Strobel constantly reaffirms and asserts that when he was making this ‘2-year spiritual journey’ from effective atheism to committed Christianity, he approached the subject with an open mind and like lawyers in a court case would, but it’s clear from the text that this simply isn’t true. He seems very up to date on polemics in modern Christian theology and he often just takes the experts’ words at face value without questioning it at all (typical of a religionist to use arguments from authority rather than reason), even though his language would make you think he’s probing deeper all the time. I wouldn’t be surprised if he was never an atheist; he never takes the skeptic’s point of view and I could do a better job of grilling these experts.

I’d also like to mention that, unlike most journalists and certainly unlike a court case, Strobel only addresses one side of the story. Not a single time so far has he spoken to anyone who doubts the literal interpretation of the gospels and the orthodox doctrine of the evangelical church, even though he’s devoted a whole chapter to interviewing Greg Boyd, who does little more than dismiss the evidence and research of the Jesus Seminar (a liberal Christian group who separate the historical Jesus from the Jesus of faith). He never speaks to anyone from the Jesus Seminar.

Strobel and Metzger (some expert he’s interviewing at the beginning) constantly compare the evidence in favour of the New Testament to evidence in favour of other documents such as biographies of Caesar or someone else. But in this they are totally missing the point! If Mother Theresa or George “I cannot tell a lie” Washington — Totally off topic but does anyone else think that phrase of his is ironic? He was physically capable of telling a lie, so “I cannot tell a lie” in itself is a lie… duh — anyway if Mother Theresa or George Washington or anyone else that doesn’t normally lie told you that they woke up at 7am that morning, you’d believe it just like that, but if they told you that a pink elephant crash landed in a field from the sky, then disappeared, you wouldn’t!

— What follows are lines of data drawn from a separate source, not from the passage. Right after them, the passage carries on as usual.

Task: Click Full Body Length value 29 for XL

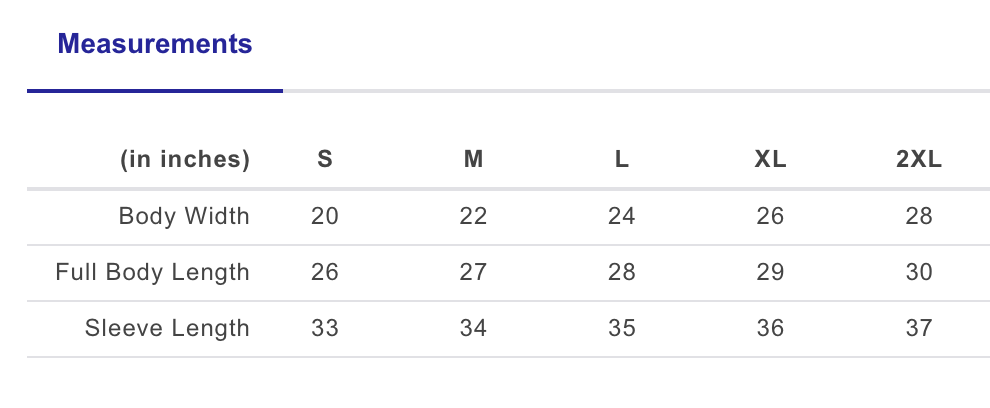Action: pos(770,272)
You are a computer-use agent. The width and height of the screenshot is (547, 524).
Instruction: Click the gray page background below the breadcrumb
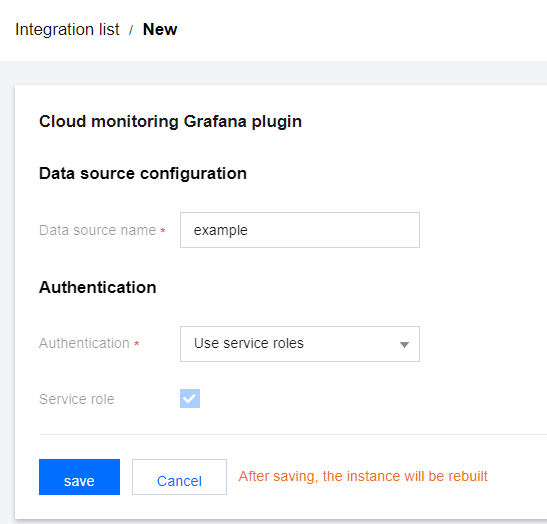(x=274, y=73)
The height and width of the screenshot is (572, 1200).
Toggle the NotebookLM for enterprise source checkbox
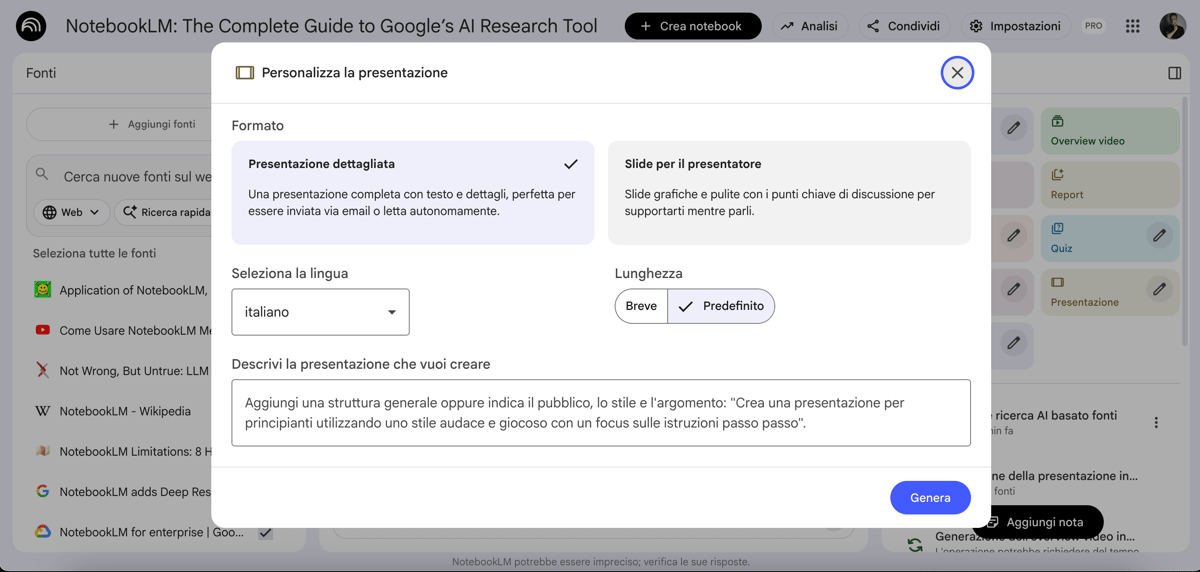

It doesn’t matter at all how well the gospel story is preserved, or how trustworthy historians believe these ancient writers to be. The important question to ask is which possibility is more likely: that Jesus really did perform all these miracles and really did rise from the dead, or that early Christians and the writers of the gospels were either lying, lunatics or mistaken? I think the latter is much more plausible. A magician’s show might seem wonderful and supernatural, but nobody but naive children genuinely believe it to be magic. We should apply this same level of skepticism to the gospel stories, particularly since the deity of Jesus is not supported in any contemporary document outside the gospels. Think about it, if all this genuinely did happen, any historian or journalist worth his salt would be all over it! And yet there’s very little to support it, even within the Jewish community.